• _EXERCISE TEXT_
________________________
For the design of the oil pan deflagration warning system, this time we used the Intel OneAPI AI tool to build a solution. Here are the basic steps of the program:

  1. Collect data: First, you need to collect data related to the deflagration of the oil pan, including temperature, smoke, gas and other sensor data. This time we introduce the image analysis module, which trains our model by collecting a large number of deflagration flame and non-flame images. We used the open source FIRESENSE dataset to select data.

  2. Data preprocessing: Preprocess the collected data, including cleaning, normalization, feature extraction and other operations.

    input_image = cv2.resize(frame, (224, 224))
    input_tensor = torch.tensor(input_image).permute(2, 0, 1).unsqueeze(0).float()
    input_tensor /= 255
    input_tensor -= torch.tensor([0.485, 0.456, 0.406]).reshape((1, 3, 1, 1))
    input_tensor /= torch.tensor([0.229, 0.224, 0.225]).reshape((1, 3, 1, 1))
  1. Model training: Use the collected data to train the machine learning model. We use Intel PyTorch, etc. to train the model. When training a model, factors such as model parameters, hyperparameters, and loss functions need to be considered.
  2. Model evaluation: Use the test data set to evaluate the performance of the model and evaluate the accuracy, stability and other indicators of the model.
  3. Early warning system: Integrate machine learning models into the early warning system, use sensor data to monitor the status of the oil pan in real time, and use model prediction results to issue early warnings.

2. Plan implementation

1.ResNet-18 model

ResNet-18 is a variant of the deep residual network (ResNet), consisting of 18 residual blocks. This model can be used for image recognition tasks.
________________________
• _RECORD SET_
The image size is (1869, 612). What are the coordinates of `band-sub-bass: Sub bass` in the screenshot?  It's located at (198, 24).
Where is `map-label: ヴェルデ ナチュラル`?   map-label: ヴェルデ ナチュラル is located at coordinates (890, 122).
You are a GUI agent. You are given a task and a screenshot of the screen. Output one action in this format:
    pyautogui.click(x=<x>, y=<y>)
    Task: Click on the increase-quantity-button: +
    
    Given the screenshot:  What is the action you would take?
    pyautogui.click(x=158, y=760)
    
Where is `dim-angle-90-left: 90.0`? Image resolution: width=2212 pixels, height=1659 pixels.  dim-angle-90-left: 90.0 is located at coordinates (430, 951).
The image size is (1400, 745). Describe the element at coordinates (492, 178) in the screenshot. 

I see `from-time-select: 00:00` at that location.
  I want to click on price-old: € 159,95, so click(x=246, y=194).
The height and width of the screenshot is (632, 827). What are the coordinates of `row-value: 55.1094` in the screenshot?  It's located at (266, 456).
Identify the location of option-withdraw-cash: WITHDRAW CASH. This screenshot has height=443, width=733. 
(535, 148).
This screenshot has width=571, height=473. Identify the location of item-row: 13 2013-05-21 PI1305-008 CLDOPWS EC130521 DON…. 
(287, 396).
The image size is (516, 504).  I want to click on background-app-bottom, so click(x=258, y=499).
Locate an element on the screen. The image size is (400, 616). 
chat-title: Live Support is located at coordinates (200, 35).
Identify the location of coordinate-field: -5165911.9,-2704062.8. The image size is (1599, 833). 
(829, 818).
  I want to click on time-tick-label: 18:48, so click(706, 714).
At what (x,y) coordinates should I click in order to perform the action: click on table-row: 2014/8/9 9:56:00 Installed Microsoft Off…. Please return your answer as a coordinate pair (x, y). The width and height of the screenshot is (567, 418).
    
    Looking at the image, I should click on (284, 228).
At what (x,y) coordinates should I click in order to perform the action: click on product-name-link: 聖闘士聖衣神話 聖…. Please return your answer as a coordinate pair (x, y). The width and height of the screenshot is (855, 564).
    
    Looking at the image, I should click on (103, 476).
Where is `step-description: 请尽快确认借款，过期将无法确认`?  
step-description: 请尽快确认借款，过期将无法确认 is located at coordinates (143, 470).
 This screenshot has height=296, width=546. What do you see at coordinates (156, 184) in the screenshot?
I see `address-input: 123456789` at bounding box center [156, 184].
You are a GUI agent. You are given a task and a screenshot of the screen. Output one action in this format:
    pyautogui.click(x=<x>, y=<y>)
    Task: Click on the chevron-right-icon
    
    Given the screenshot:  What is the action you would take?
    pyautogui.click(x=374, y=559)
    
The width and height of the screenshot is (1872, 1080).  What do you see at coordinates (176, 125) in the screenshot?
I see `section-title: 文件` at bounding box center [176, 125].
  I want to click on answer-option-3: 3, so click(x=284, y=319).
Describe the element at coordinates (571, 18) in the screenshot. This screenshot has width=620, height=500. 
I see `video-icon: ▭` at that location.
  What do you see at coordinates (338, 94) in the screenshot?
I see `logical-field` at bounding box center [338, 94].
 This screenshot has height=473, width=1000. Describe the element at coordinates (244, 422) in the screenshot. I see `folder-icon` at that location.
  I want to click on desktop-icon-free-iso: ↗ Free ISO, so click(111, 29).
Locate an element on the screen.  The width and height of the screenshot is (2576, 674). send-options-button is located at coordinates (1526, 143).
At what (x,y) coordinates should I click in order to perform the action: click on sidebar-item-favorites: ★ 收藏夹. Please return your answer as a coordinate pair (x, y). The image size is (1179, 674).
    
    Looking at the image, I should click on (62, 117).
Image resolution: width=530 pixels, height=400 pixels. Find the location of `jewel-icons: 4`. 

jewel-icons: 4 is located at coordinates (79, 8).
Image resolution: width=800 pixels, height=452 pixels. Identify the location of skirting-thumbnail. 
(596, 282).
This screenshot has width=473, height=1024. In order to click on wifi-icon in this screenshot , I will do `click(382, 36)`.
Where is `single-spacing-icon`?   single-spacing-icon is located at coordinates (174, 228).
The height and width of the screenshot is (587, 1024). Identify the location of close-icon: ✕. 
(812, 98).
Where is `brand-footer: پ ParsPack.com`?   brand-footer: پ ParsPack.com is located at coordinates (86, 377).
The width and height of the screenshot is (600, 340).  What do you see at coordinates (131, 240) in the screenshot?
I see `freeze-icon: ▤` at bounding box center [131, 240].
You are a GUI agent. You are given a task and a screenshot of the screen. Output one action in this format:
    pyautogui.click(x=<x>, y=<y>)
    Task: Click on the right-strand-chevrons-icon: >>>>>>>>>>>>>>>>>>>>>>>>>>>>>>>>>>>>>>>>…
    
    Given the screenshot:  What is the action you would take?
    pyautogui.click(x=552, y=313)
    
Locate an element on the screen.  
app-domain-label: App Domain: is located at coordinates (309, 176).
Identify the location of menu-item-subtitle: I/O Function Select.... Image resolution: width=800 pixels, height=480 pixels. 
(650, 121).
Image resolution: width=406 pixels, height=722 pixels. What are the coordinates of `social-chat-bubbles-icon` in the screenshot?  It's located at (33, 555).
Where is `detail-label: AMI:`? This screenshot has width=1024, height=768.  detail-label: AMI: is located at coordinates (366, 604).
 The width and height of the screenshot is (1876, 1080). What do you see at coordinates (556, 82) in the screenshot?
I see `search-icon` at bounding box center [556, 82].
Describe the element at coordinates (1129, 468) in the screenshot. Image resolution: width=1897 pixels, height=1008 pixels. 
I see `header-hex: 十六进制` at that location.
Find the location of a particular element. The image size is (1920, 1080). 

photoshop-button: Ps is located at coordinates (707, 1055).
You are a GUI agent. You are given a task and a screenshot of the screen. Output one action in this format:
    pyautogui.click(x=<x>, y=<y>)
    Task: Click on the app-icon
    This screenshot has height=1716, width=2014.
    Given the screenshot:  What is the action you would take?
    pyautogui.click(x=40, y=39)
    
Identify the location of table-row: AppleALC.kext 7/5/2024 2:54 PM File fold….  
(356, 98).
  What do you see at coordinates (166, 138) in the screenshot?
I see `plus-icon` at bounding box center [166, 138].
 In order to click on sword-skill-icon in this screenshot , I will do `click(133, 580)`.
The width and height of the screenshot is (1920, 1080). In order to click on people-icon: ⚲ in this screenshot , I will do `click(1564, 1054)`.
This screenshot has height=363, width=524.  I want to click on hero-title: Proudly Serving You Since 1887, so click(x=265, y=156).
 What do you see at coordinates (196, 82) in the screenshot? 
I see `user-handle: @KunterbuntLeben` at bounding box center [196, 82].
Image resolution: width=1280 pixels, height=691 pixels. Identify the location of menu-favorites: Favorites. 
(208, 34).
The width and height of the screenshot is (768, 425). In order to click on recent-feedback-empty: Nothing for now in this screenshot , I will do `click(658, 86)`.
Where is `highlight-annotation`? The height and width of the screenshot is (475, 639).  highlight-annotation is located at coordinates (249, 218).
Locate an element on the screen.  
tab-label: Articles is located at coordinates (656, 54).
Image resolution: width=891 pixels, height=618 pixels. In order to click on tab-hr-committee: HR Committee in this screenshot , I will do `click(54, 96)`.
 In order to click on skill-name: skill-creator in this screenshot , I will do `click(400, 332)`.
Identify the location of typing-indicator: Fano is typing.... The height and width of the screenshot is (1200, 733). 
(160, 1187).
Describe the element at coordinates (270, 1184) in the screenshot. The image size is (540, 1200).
________________________
• _TASK OBJECTIVE_
Please write out the part of the oil pan deflagration text starting at "3. Early warning" and ending at "issue early warnings.", word for word.

• _SOLUTION TO THIS TASK_
3. Early warning system: Integrate machine learning models into the early warning system, use sensor data to monitor the status of the oil pan in real time, and use model prediction results to issue early warnings.